Welcome to the new normal

Look at the international media these days and what do we see?

Oil prices rising – petrol is the most expensive it has ever been at this time of year suggesting it may break all-time records again when it rises to its normal yearly high-point during the northern summer. This is peak oil.

Extreme weather events – storms happen but massive storms do not usually occur in simultaneously or rapid succession all around the world. In the past few weeks we’ve seen once-in-a-century type snow storms in Europe, the US, South Korea at the same time as supposedly once-in-a-century flooding has hit Sri Lanka and Queensland, and an extremely active Pacific cyclone season driven by an intense La Nina. Our warmer atmosphere can now hold more water and contains more energy, making these storm events more frequent. There are other extreme climatic events – Russia is experiencing a bitterly cold winter after its record breaking summer while the lungs of the world, the Amazon rainforest, is actually adding to the world’s carbon emissions this year because shifting weather patterns have caused a record drought. This is climate change.

Food prices rising – those extreme weather events are often destroying food crops. Queensland and Russia are major wheat producers and the loss of their crops has driven up prices. The worse may be yet to come with severe drought expected for the world’s largest wheat producer – China. Once the world, if it chose, could call on surplus capacity to make up for crop failures. Now, there’s no spare capacity and more extreme events meaning savage price spikes. This is peak food.
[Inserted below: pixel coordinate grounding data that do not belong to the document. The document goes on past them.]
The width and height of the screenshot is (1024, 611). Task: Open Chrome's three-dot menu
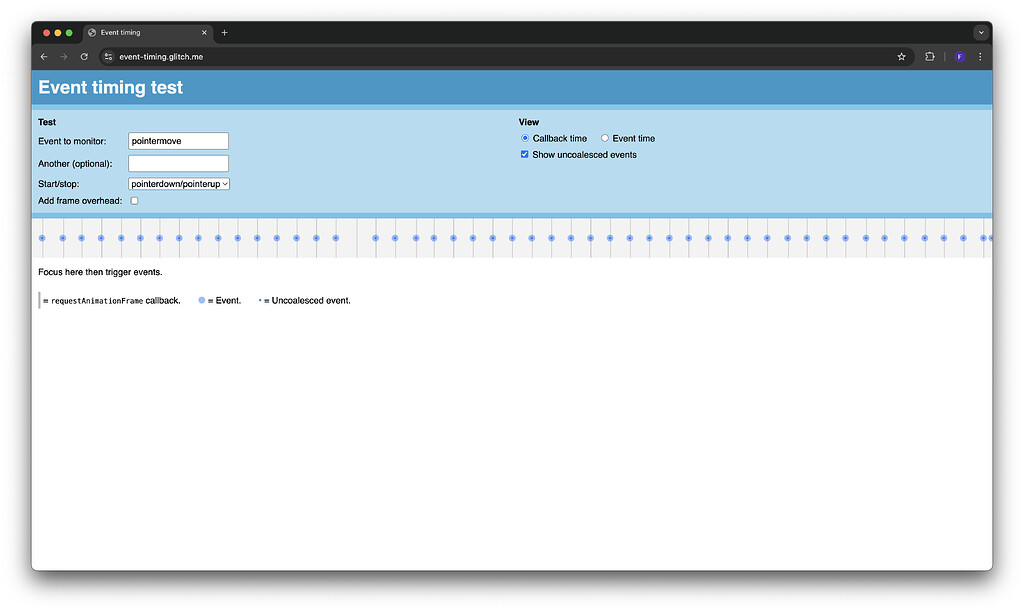(x=981, y=57)
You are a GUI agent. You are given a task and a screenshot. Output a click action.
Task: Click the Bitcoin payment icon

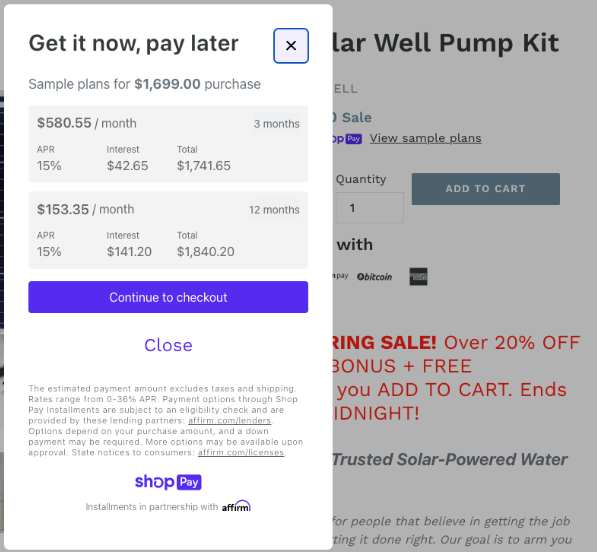[374, 277]
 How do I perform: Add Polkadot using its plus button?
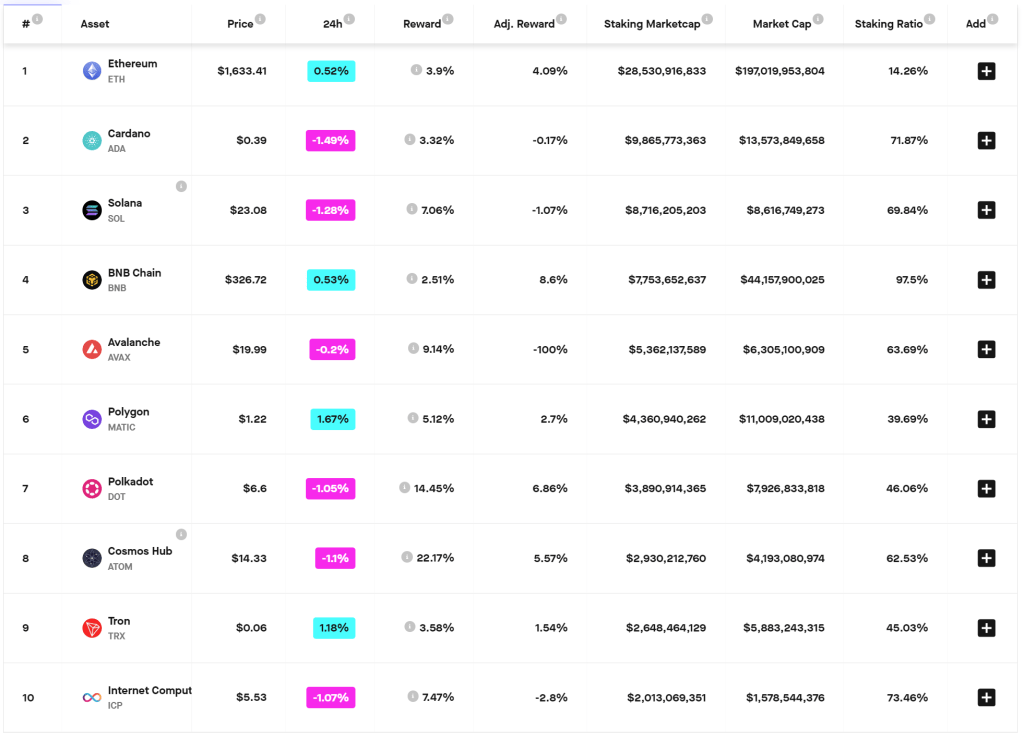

Governments failing and falling – the weakest links breaking first.

Let’s look at the countries experiencing revolution and large-scale civil unrest – Tunisia, Egypt, Jordan, Yemen, and Algeria. What do these countries have in common apart from the fact they’re all Arab?

In Tunisia and Egypt, declining tourism and receipts from hydrocarbon exports meant the governments were unable to afford to increase subsidies to shield their populations from the price shocks. It was hunger and unemployment that drove the people to revolution. The people didn’t suddenly decide to overthrow leaders who had ruled them for 30 years for no reason. A man with a starving family quickly losses his fear of the state police.

Obviously, the new governments won’t be magically overcome these fundamental issues. They will be able, if they choose, to redistribute the wealth more fairly to placate the masses but there’s not going to be a solution to the underlying issues. While these revolts are, so far, limited to the Arab world that’s mainly a result of cultural links, the fundamental issues are universal and will be felt evermore severely in poor countries. So, I don’t think you’ll see a rich Arab country like Saudi Arabia having a revolt before other poor countries in Africa and Asia.

That’s to say, I think we’re seeing the first, already wobbly, dominoes falling but it’s not just an Arab world phenomena, all States are at risk to varying degrees. And new governments aren’t going to be able to fix climate change and peak oil any more than their predecessors, giving them immediate legitimacy problems which leads to the potential for countries to become failed states.

One other point to note, the UN has complained that its call for international aid donations in the wake of the Sri Lankan floods that displaced 1.2 million people went largely unanswered. $51 million was needed, just $8.4 million has been pledged. It seems the West already has its hands full with its own economic problems and the expense of trying (unsuccessfully) to deal by varied means with the failed states in Haiti, Somalia, Afghanistan, Iraq, and Pakistan.

This is what a future of peak oil and peak food looks like. The weakest states falling over first. The rich countries increasingly overburdened by their own problems and the magnitude of problems abroad not being able to intervene effectively, and the edges of the global nation-state system crumbling.

What do we do, as a country that can feed itself ten times over, as these man-made disasters wreak havoc – how do we both protect ourselves and carry out our duty to aid our fellow humans in need?

As a starting point, I would suggest that we would have much more freedom of action to help ourselves and others if a tiny elite didn’t control nearly all our country’s capital and extravagantly consume the lion’s share of our economic product.